▶ **What is being asked**: Extract the part that opens with the line containing "Locate an element" and closes with the line containing "background-row: Laufen 12:24", both included, copying it word for word from the records below. Omit the pictures.

▶ **Data shown**:
+---+
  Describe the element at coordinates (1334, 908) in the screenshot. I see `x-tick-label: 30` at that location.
+---+
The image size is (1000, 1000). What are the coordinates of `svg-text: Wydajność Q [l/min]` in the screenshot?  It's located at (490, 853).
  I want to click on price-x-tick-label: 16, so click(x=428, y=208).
+---+
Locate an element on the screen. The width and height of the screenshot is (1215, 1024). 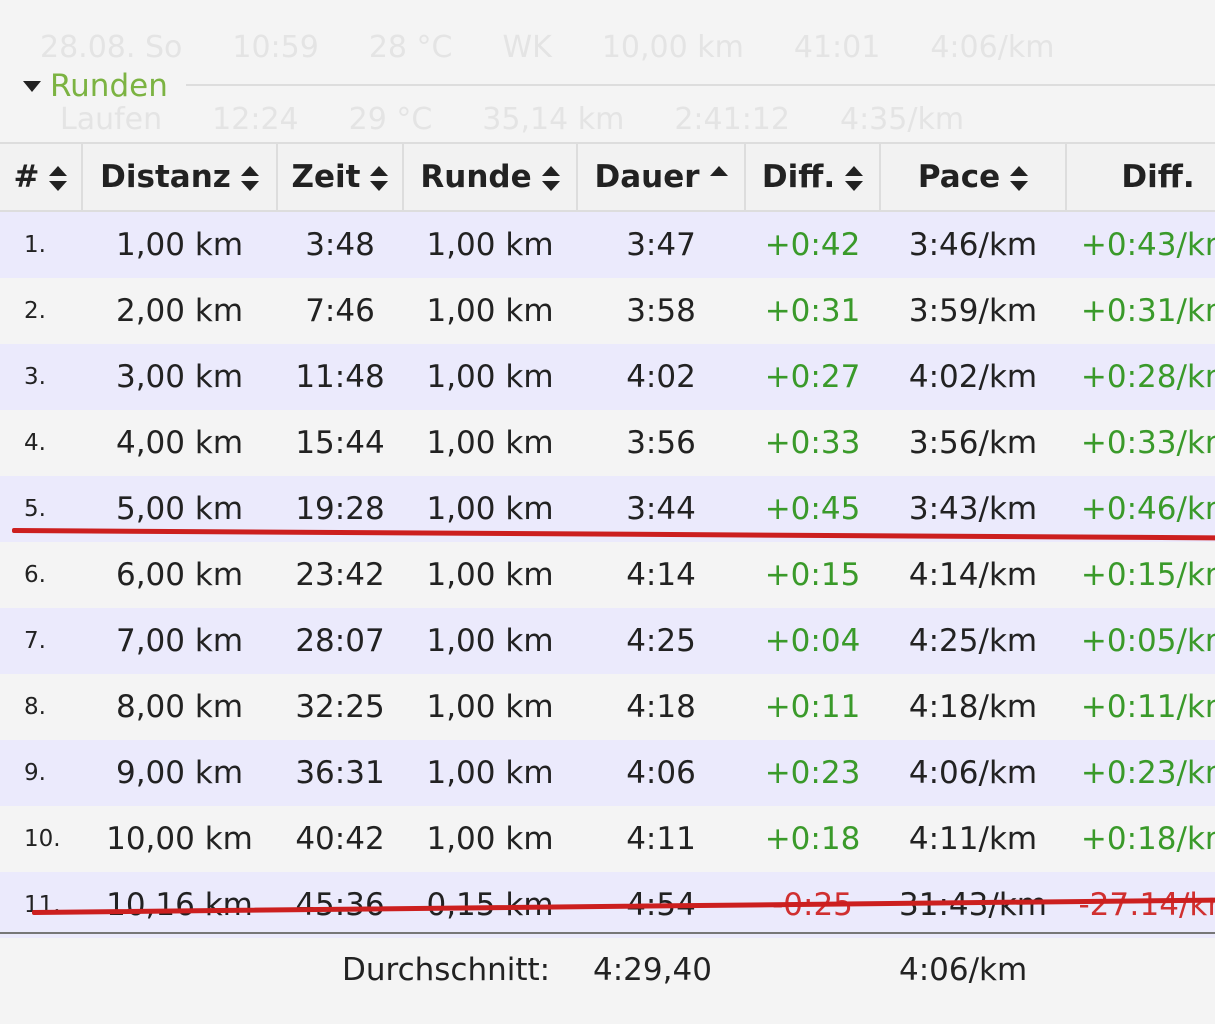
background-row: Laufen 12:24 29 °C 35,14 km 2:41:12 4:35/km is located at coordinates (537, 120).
+---+
▶ **Exercise solution**:
Locate an element on the screen. The width and height of the screenshot is (1215, 1024). 
background-row: Laufen 12:24 29 °C 35,14 km 2:41:12 4:35/km is located at coordinates (537, 120).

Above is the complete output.